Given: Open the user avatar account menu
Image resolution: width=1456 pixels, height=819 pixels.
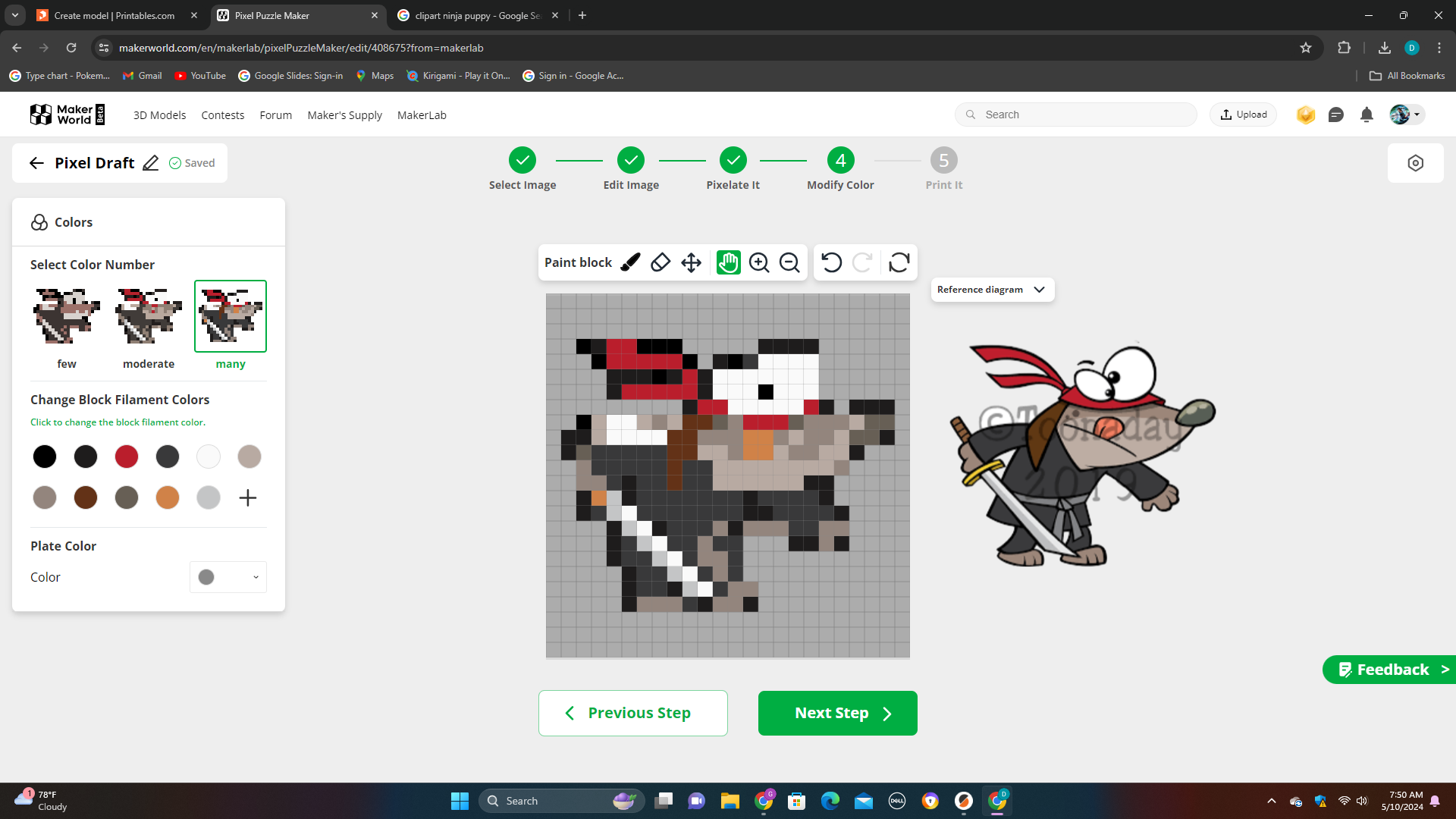Looking at the screenshot, I should point(1407,115).
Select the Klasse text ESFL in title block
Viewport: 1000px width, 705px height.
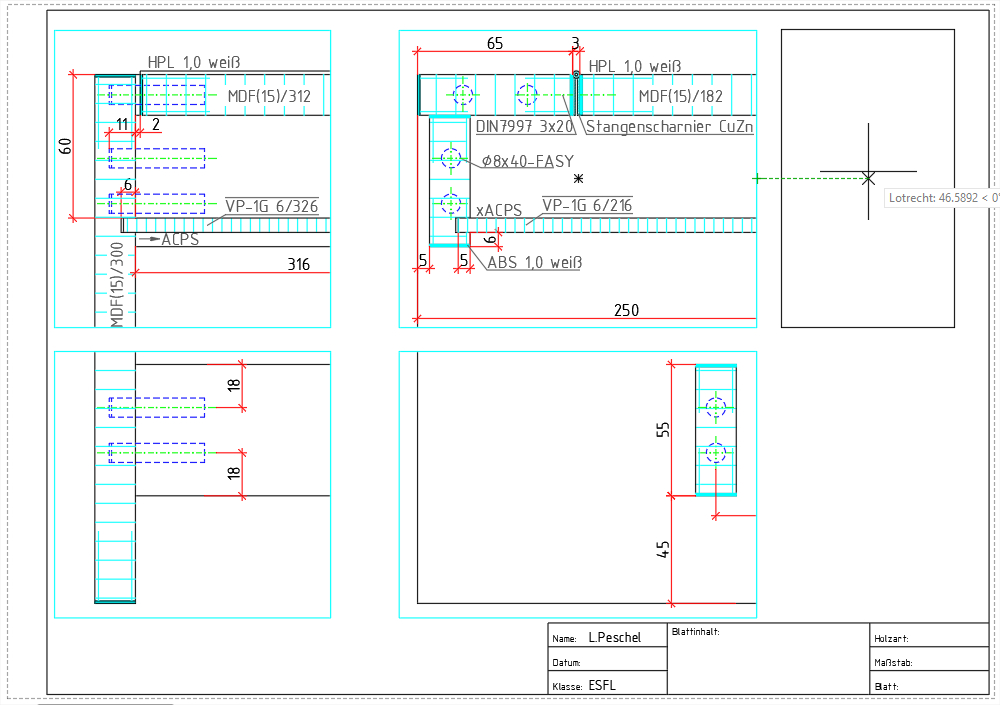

+--

## Task directions
Turn the lines above into a JSON list of strings, with one string per line and no entries for blank lines. Leave the pictures out of the answer.

## Exercise result
[
  "Given: Open the user avatar account menu",
  "Image resolution: width=1456 pixels, height=819 pixels.",
  "Looking at the screenshot, I should point(1407,115).",
  "Select the Klasse text ESFL in title block",
  "Viewport: 1000px width, 705px height."
]